Location
- Kakinada, East Godavari district, Andhra Pradesh India

Information
- Type: Independent
- Motto: matru devo bhava pitru devo bhava acharya devo bhava
- Established: 1987
- School district: East Godavari District
- Chairman: Sri P. Bangara Raju
- Grades: LKG-12
- Campus size: 38 acres (150,000 m^{2})
- Website: www.ashrampublicschool.com

= Ashram Public School =

Ashram Public School (Telugu: ఆశ్రమ్ పబ్లిక్ స్కూల్) is a co-educational, English medium school in Kakinada, East Godavari district in the Indian state of Andhra Pradesh. It was founded in 1987 by a service-oriented private trust, Vishnu Sevashram and Yogashram. The trust is a non-profit organization that owns 38 acres of land with the objectives of propagating gurukulam (education), yoga and Ayurveda. The school includes a 5 hectare mango grove that provides a spot of greenery in the midst of a concrete jungle. The school opened in June 1987.

==Vision==
The school aims transform students into respectable citizens imbued with principles, culture and refinement. The objectives of Ashram Public School is to provide an educational environment conductive to the intellectual, emotional and physical growth of its students.

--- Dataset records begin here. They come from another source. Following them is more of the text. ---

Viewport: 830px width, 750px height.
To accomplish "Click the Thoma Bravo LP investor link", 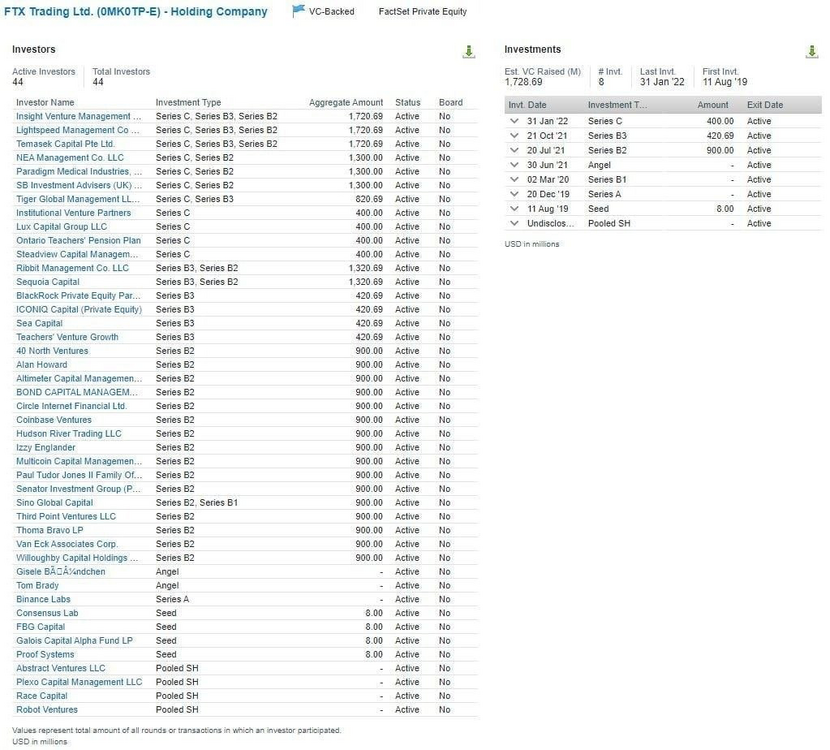I will [49, 530].
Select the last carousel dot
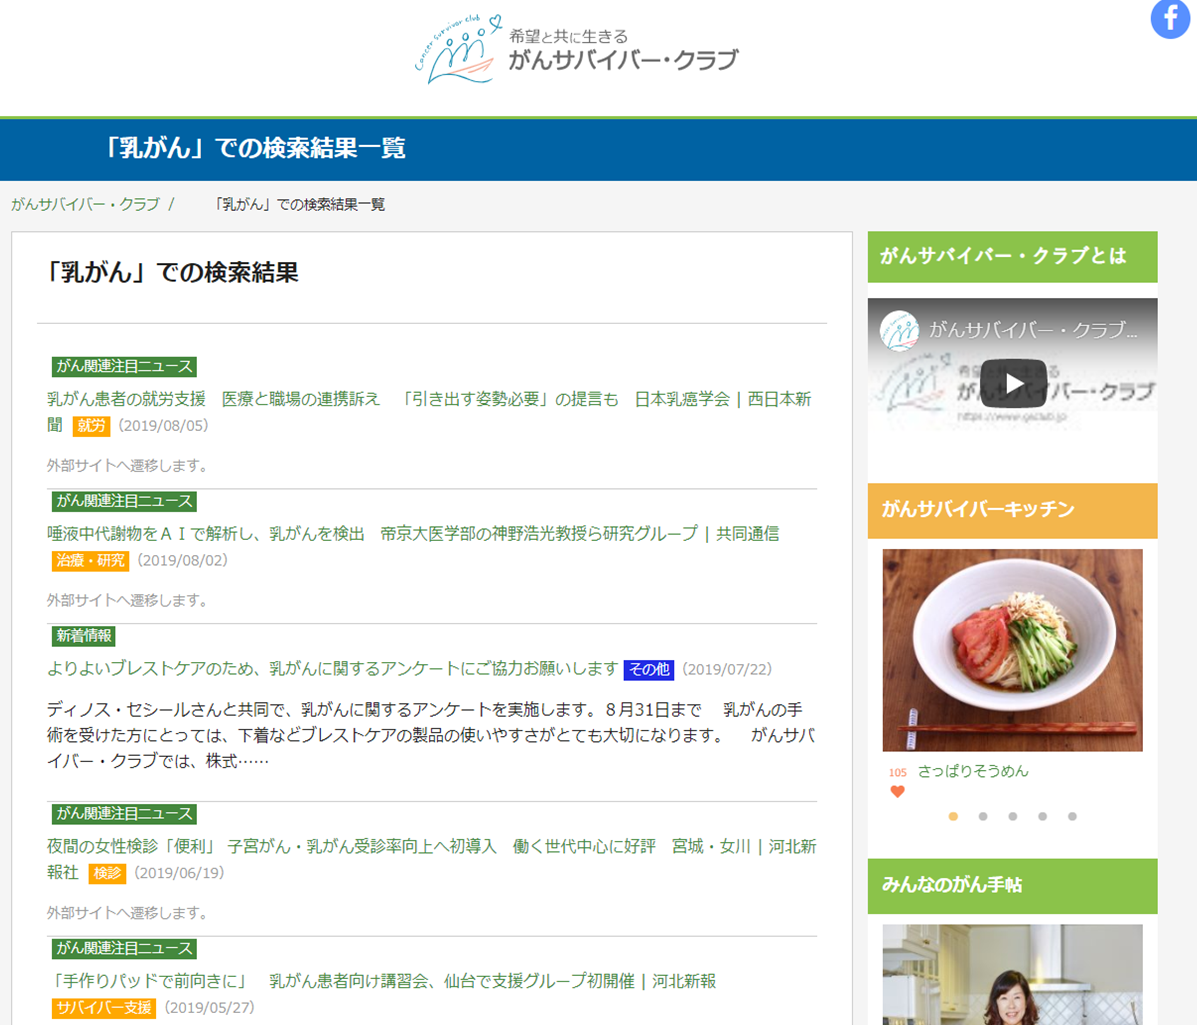Image resolution: width=1197 pixels, height=1025 pixels. pos(1072,816)
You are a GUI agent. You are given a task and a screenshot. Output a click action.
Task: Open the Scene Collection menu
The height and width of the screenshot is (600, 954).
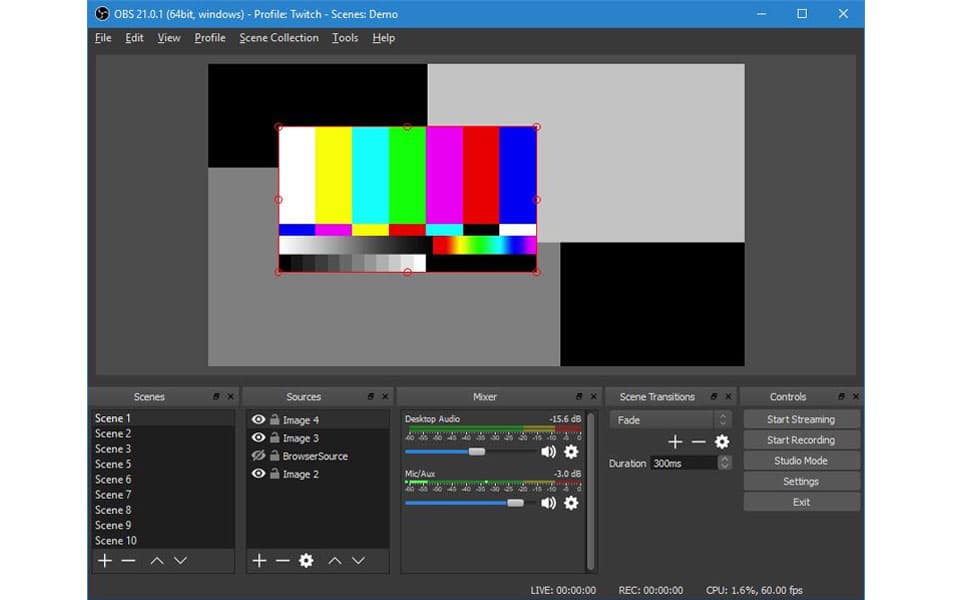[x=278, y=38]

== Academics and admissions ==
Ashram Public School, which is affiliated to the Central Board of Secondary Education, Delhi, offers education right down from kindergarten to Class 12. The academic session in the school usually starts from April 1 and closes on March 31, the next year. Admissions usually open in April and close by June.

==Infrastructure==

=== Classrooms ===
There are three main buildings on the campus. The first is the administrative block located at the entrance. Following a short walk, you'll find the Tapaswiji block on one side, and opposite to it, the Swamy Swachandha block.

The administrative block hosts classes from playschool to 2nd standard, with sections A to J (maximum). The Swachandha block accommodates classes from 3rd to 7th standard, with sections A to G. The Tapaswiji block is dedicated to senior secondary classes, from 9th to 12th standard, and includes facilities for computer science, physics, chemistry, biology, and ATAL Tinkering labs.

All classrooms are spacious, with a capacity of 35 to 40 students, allowing for a conducive learning environment. Additionally, the school offers a wide range of extracurricular activities such as karate, singing, dancing, swimming, and spoken English classes, enriching the overall educational experience.

=== Library ===
The school's official website says that the library has about 12000 books in total in three languages, Hindi, Telugu and English.